After one of the harshest stretches in its long bull market, gold has finally strung together a winning week. Last week the metal rose about 2% — its first weekly gain since late May, ending four consecutive weeks of decline — and this Monday July 6 it is holding those gains near $4,150 per ounce. For anyone who held gold through the difficult spring, this is a moment of quiet vindication. And beneath

the headline recovery lies a deeper strength that the daily price movements do not fully capture. Let us look at both.

The visible recovery came from a shift in the Federal Reserve outlook. A weak US jobs report — just 57,000 jobs added in June against a 110,000 forecast — told markets the economy is cooling, which reduced the chance of Fed rate hikes. The probability of a September hike fell from 66% to around 50%. The dollar had its worst week since April. Gold, freed from the weight of rate-hike fears, rose. This is the story the headlines told, and it is real.

But the deeper strength is in something quieter, something that continued steadily throughout the entire four-week decline and is now building the foundation for the next phase. That something is central bank buying. In May, the world’s central banks added a net 41 tonnes of gold to their reserves — the second-highest monthly total of the year. Poland led with 18 tonnes, China added 10, and Singapore made its first net purchase since September 2025. For the full year 2026, sovereign gold purchases are projected to reach around 850 tonnes

— nearly double the average annual pace before 2022. While the price was falling and sentiment was gloomy, these institutions were quietly buying every dip. As one market report put it, central banks absorbing the recent drawdown was “the institutional equivalent of buying every sale.”

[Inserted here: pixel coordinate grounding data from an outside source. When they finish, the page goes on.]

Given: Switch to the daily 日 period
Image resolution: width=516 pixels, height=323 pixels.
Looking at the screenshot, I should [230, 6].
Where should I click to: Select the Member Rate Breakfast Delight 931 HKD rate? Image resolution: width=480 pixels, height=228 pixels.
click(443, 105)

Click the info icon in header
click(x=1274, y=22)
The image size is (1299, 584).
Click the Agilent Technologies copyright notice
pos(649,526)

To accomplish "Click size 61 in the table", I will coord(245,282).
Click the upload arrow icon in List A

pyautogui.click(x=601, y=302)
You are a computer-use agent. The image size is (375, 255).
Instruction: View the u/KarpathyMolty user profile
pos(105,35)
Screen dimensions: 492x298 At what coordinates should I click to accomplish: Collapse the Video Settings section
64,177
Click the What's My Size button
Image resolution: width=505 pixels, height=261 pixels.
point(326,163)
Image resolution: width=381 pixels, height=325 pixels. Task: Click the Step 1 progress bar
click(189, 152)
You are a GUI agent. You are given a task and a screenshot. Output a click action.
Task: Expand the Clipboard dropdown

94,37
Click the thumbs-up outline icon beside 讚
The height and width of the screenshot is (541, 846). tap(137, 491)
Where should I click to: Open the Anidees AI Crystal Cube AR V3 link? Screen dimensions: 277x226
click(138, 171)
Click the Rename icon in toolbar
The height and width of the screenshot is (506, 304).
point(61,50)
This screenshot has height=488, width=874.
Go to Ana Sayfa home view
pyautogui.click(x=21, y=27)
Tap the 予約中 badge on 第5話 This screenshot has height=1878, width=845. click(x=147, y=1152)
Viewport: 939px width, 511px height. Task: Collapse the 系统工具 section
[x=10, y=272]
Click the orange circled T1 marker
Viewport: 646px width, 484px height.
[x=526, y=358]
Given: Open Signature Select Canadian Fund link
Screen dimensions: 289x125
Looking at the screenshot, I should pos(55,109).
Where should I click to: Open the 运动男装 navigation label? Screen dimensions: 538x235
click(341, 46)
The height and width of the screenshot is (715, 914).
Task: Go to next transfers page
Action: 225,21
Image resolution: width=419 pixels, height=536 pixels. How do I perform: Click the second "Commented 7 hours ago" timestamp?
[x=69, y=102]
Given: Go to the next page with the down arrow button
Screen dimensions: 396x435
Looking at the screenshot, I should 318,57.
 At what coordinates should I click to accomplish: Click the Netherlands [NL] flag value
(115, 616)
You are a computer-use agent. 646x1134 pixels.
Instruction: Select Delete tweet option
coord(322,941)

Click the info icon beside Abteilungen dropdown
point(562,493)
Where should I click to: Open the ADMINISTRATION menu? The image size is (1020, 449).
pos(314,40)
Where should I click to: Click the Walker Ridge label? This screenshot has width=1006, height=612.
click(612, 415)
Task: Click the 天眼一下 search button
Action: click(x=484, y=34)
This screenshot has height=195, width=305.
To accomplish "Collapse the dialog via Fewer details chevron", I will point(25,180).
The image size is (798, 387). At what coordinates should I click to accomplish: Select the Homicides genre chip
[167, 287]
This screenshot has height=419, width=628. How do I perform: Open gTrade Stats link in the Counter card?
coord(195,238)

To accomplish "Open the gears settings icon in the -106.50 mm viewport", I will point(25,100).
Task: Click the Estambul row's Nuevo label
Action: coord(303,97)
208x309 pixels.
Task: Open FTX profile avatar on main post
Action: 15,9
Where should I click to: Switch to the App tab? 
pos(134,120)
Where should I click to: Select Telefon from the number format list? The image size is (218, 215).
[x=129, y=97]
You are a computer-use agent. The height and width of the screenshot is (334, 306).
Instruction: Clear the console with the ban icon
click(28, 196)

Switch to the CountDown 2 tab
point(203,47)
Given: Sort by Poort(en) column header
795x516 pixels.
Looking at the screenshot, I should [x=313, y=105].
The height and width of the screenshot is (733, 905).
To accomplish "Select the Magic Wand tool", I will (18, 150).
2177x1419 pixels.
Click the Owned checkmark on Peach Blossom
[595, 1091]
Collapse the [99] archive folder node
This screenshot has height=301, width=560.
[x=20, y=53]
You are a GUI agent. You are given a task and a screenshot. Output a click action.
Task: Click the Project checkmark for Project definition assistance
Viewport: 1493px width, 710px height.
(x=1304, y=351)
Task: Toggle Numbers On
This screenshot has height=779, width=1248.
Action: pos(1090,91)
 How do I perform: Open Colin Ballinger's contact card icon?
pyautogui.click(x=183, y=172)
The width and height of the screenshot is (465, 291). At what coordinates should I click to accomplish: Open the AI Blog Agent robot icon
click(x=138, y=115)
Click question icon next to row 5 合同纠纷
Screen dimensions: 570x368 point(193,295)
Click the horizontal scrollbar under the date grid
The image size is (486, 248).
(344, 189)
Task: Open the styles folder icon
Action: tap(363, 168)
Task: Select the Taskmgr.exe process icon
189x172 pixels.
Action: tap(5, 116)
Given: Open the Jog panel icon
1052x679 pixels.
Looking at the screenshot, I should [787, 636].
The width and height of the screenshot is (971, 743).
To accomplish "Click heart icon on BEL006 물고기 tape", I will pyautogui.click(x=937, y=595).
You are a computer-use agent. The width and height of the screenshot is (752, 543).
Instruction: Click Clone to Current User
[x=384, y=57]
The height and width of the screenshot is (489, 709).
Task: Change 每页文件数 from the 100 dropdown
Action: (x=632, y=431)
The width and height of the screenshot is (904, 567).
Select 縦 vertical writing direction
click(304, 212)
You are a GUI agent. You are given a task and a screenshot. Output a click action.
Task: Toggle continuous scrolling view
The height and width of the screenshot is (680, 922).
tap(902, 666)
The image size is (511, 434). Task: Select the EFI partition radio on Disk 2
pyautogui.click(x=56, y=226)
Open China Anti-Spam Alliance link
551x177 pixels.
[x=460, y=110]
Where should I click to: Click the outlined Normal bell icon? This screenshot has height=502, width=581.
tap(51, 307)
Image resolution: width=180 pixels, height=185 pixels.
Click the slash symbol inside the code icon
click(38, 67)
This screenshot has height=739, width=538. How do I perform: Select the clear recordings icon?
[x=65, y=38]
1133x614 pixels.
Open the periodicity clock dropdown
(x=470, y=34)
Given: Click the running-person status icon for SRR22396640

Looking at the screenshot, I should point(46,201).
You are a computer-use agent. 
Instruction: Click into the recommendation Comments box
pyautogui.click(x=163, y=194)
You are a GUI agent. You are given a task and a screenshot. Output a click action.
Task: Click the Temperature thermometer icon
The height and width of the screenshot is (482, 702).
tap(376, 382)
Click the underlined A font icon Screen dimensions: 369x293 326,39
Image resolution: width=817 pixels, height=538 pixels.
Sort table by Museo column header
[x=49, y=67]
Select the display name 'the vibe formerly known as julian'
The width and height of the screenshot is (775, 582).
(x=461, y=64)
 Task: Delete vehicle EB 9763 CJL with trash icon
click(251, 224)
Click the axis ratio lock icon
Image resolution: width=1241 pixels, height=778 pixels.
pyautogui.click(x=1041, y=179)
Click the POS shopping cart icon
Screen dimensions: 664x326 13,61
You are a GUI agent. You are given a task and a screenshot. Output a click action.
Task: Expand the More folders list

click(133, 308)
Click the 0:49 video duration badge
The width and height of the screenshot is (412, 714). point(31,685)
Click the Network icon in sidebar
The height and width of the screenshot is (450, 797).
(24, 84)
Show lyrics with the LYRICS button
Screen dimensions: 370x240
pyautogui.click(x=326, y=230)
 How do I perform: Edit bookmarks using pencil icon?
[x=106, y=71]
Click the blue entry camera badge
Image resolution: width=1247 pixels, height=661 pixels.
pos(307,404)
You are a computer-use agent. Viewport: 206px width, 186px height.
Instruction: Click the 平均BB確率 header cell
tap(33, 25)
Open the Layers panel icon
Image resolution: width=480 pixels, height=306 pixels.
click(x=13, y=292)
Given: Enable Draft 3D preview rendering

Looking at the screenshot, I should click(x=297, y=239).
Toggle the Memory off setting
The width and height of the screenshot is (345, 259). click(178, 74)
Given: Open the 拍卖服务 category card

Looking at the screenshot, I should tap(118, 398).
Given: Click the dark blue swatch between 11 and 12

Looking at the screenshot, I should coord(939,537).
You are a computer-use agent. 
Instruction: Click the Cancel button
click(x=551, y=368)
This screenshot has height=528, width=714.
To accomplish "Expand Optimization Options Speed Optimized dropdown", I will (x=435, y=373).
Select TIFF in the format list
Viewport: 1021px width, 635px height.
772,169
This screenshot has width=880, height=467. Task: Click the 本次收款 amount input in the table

This is the pattern that defines every durable gold bull market. The price moves up and down on short-term forces — jobs reports, Fed expectations, the dollar. But underneath, the structural buyers accumulate steadily, building an ever-higher floor. The consolidation near $4,150 today is not stagnation; it marks the higher structural floor on which the next accumulation cycle is being built. The roots grow deeper even when the visible tree is not growing taller.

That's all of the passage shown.